04-15-2015 02:40 PM
I am working on a project with over 7000 employer groups during time frame of 2007-2013, and need to run a regression model which has expenditure as dependent variable, both employer group, calendar year and interaction between employer group and year as independent variables, among other independent variables. In the model, I need to treat year as categorical variable, but in year*group, year needs to be treated as continous variable. I know how to do it in Proc Reg, however, the problem is there are over 7000 employer groups, and it is impossible to create 7000 dummy variables in Proc Reg. Thus, I consider possibility to do it in Proc GLM, however, since I need to treat calendar year as categorical variable, I include it in Class statement, but this way, I don't know how to treat year as continuous variable in year*group anymore. I heard in Stata, it can be specified by adding a 'c' infront of the year to indicate treat it as continuous variable here, however, how to do it in SAS? Thank you!
04-15-2015 02:47 PM
That doesn't make a lot of sense in my head. Assuming it is statistically valid, can you create a new YEAR variable identical to the old one and put one in the Class statement and leave the other as continuous?
proc glm data=reg;
model expenditure = year year_cont*group;
04-15-2015 03:08 PM
Thank you so much! That's very smart.
Anohter question is, since each employer has mutiple years observations, so there is repeated measure correlation concern. In proc surveyreg, I can use statement "cluster employergroup" to remove the between-individual variation. Is there a way to do it in Proc GLM?
04-15-2015 03:45 PM
No, but there is always PROC MIXED or GLIMMIX for repeated measures designs. Consider stretching Reeza's glm model to the following, based on Example 44.15 Comparing Multiple B-Splines in the SAS/STAT13.2 documentation.:
proc glimmix data=yourdata;
class group year;
effect lin = polynomial(year_cont/degree=1); /*Rather than a spline, I suggest a linear polynomial so that you get a slope for each group*/
model y = group lin*group / s noint;
random year/residual type=ar(1) subject=group; /* This correlates within group*/
04-15-2015 04:39 PM
Thank you so much! Willl learn more about the PROC GLIMMIX and the statements.

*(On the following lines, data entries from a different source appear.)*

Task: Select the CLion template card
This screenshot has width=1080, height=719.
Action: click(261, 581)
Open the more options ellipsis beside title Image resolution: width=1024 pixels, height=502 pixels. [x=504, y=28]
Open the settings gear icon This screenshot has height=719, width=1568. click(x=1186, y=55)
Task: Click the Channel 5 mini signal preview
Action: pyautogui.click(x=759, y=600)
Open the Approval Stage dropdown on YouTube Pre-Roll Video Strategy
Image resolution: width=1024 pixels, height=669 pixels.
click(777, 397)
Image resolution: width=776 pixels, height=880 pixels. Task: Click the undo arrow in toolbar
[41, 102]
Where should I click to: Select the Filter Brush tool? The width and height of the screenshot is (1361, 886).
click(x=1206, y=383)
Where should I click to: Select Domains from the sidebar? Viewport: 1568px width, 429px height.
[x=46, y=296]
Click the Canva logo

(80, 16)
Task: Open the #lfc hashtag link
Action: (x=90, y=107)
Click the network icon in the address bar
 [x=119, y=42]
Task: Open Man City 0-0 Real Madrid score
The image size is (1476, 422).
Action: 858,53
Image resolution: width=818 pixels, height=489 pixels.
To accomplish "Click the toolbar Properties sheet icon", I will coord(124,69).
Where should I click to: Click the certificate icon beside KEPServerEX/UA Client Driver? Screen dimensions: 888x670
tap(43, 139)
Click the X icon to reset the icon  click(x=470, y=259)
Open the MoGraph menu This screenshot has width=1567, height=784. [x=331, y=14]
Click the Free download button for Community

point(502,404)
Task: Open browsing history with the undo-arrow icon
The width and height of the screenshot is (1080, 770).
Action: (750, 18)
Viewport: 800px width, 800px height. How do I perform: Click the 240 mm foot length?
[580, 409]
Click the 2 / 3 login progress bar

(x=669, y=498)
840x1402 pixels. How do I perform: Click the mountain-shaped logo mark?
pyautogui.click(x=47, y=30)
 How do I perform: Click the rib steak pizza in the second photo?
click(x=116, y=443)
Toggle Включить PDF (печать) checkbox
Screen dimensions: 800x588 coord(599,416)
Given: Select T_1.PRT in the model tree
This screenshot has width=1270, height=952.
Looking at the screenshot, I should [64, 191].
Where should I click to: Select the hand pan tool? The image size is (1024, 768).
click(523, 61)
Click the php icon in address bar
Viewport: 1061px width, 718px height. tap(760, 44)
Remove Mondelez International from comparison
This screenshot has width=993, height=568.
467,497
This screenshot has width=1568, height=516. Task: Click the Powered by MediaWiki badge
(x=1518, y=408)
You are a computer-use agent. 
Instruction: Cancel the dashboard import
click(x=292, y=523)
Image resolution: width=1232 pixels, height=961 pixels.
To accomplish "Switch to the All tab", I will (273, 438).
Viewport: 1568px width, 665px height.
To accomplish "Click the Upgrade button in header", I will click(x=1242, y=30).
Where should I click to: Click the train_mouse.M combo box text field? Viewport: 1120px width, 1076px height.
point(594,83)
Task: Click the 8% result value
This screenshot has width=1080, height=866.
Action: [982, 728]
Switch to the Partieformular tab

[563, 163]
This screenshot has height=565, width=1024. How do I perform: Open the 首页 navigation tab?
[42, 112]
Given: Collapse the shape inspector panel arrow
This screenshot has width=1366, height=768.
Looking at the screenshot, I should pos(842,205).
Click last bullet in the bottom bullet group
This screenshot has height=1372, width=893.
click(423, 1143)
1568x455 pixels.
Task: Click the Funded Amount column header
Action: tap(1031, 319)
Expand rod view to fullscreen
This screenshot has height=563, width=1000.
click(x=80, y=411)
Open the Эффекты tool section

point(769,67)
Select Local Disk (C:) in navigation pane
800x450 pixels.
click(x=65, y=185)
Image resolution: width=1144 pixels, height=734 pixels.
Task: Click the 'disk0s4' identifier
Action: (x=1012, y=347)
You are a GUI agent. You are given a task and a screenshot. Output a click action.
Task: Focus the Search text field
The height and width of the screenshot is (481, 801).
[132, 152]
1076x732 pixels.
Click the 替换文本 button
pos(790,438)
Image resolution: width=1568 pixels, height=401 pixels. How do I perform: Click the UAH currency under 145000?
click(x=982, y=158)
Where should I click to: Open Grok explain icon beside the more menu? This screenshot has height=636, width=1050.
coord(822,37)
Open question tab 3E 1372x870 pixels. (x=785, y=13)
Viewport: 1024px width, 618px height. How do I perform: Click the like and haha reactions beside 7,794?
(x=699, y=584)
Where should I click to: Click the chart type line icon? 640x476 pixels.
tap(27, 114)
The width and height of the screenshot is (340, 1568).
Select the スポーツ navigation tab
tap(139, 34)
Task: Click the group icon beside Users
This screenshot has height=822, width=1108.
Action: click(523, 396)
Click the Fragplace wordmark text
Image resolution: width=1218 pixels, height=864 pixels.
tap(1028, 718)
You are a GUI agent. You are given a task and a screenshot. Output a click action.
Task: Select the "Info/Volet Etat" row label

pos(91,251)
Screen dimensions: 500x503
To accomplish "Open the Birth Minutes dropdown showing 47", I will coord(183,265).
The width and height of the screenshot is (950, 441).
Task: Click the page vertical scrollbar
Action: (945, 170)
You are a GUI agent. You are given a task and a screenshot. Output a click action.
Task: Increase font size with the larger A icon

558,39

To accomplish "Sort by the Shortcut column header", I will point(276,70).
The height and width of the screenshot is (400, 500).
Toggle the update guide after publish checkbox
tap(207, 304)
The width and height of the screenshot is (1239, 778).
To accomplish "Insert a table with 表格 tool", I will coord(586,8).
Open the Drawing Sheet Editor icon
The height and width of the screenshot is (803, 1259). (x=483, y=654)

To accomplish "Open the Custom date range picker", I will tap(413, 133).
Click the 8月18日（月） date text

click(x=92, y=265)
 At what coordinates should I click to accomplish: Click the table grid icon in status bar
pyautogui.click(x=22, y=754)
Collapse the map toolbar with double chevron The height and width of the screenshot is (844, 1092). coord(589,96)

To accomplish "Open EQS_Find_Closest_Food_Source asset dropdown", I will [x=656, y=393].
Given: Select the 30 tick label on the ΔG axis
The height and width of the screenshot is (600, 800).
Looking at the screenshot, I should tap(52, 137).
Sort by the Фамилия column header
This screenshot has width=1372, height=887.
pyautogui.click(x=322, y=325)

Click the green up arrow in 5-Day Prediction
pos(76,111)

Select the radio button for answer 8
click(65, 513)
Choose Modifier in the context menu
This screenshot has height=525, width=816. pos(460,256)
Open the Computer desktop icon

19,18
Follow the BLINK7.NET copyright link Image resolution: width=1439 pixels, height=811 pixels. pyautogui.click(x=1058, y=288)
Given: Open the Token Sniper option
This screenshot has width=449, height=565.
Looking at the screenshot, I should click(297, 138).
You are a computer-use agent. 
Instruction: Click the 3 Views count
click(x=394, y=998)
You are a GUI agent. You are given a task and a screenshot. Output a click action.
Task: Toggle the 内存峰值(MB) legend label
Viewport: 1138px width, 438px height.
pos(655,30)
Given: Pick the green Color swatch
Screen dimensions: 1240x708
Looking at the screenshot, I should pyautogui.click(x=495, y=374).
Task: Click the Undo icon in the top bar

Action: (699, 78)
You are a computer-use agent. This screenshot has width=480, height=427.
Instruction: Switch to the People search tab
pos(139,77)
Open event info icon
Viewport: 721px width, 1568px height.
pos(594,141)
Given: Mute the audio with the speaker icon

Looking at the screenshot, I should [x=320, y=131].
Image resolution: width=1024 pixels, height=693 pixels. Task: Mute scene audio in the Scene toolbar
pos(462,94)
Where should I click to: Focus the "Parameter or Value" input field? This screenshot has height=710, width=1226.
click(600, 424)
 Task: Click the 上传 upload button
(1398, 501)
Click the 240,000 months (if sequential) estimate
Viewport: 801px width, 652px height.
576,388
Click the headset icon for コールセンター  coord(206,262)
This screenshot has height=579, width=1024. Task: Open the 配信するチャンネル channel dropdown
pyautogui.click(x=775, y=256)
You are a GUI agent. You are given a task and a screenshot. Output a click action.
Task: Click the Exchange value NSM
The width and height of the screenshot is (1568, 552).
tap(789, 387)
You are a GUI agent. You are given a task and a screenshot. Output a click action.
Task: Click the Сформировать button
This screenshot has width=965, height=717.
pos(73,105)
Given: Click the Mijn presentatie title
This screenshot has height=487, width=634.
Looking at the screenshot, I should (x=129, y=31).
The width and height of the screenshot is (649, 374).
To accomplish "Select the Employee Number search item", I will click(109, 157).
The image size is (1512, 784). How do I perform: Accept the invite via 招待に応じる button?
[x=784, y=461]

My original thought was to use PROC MIXED to treat repeated measures. However, the investigator would like to include the employer group as a fixed effect, rather than random effect, which leads to the direction that, to avoid over 7000 dummy variables, we used mean deviation method to control the employer group effect and partial it out of the estimation equations by PROC REG or applying ABSORB statement in PROC GLM. I didn't figure out a way to conduct mean deviation in PROC MIXED. the only way I can think of to include employer group as fixed effect and to use PROC MIXED was to include it as fully/directly estimated fixed effect variable and generate over 7000 coefficient estimates.
But since the investigator now would like to add interaction variable group*year which will also inevitably generate over 7000 estimates, I guess I now can consider using PROC MIXED or GLIMMIX.
Btw, anyone knows what would be a SAS procudure that is similar to Stata xtreg?